Beating neuron V8, whose activity is abolished upon interneuronal stimulation, has been found and identified in the CNS of the snail, Helix pomatia. It was found earlier that stimulation of the same interneuron initiates bursting pacemaker activity in another neuron. Under voltage clamp conditions interneuronal stimulation evoked a slow outward current in the V8 neuron with a latency of about 2 s. Intracellular injection of tetraethylammonium or Cs+ ions into the interneuron greatly increased the slow outward current amplitude. External application of CdCl2 (1 mM), LaCl3 (5 mM) or replacement of Ca2+ by Mg2+ ions reversibly abolished transmission between the interneuron and the V8 neuron. The neuronal membrane conductance increased by about three times on the maximum of the slow outward current development.
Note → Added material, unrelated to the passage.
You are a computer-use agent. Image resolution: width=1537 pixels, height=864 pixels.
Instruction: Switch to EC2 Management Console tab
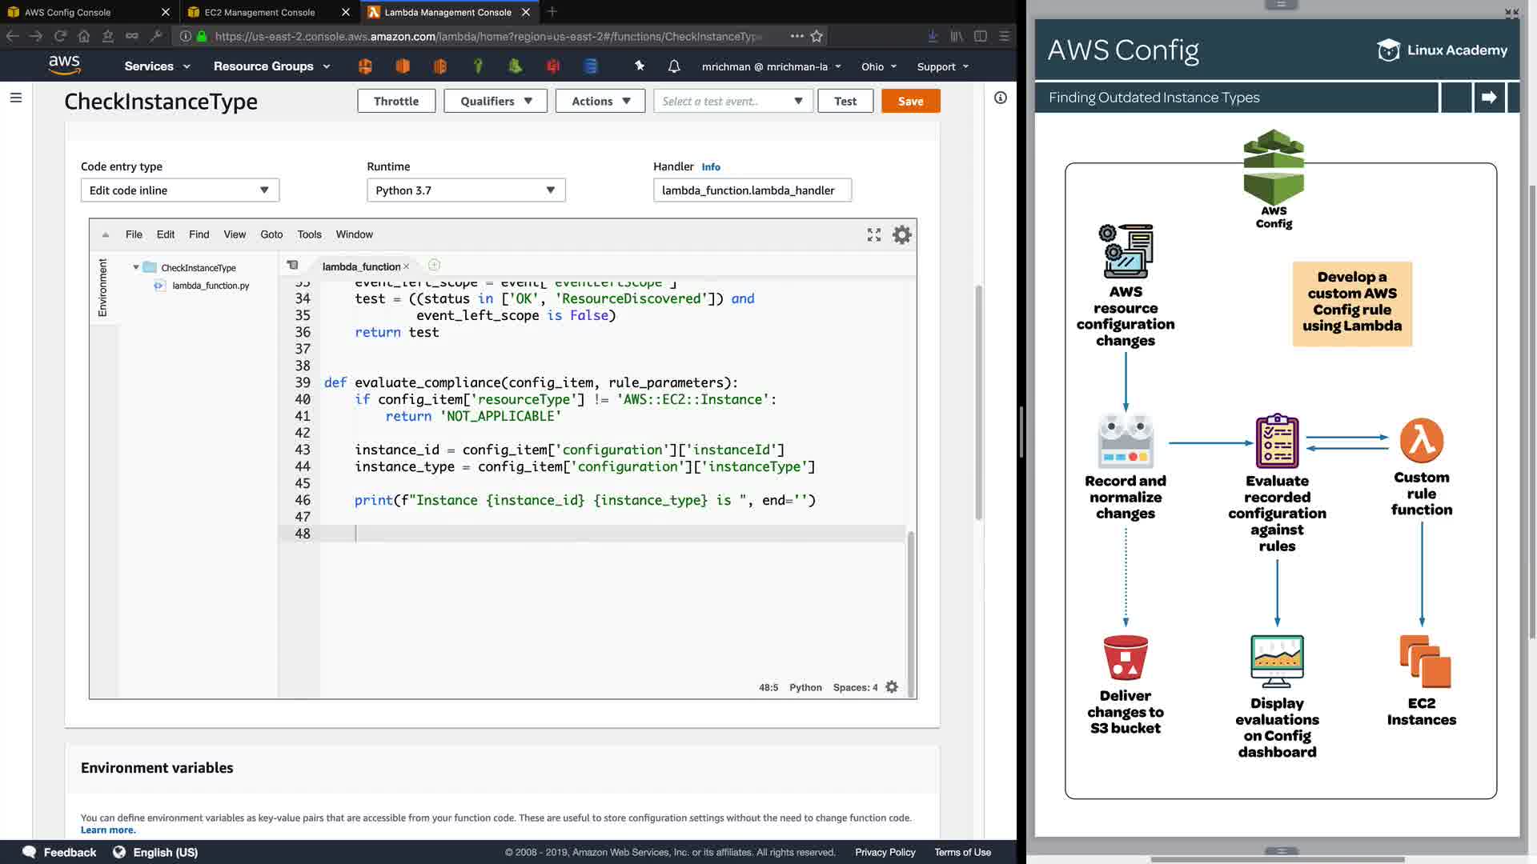coord(259,12)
Computer fitting showed that a decay of the slow outward current can be approximated by the sum of two exponentially decaying components with time constants of about 1 s and 16 s. Extrapolated reversal potential for a fast (1 s) component of the current was about -70 mV. A slow (16 s) component asymptotically decreased upon hyperpolarization and it was observed at even more negative potential than Ek. Theophylline (1 mM) and 3-isobutyl-1-methylxanthine (0.1 mM) reversibly increased the slow outward current amplitude, whereas imidazole (5 mM) and tolbutamide (5 mM) caused its reversible decrease. It is concluded that inhibitory monosynaptic transmission exists between the interneuron and the beating V8 neuron. Interneuronal simulation evokes an increase in the membrane potassium conductance and probably a decrease in stationary potential-dependent sodium conductance of the postsynaptic V8 neuron. The cellular cyclase system seems to be involved in the postsynaptic response.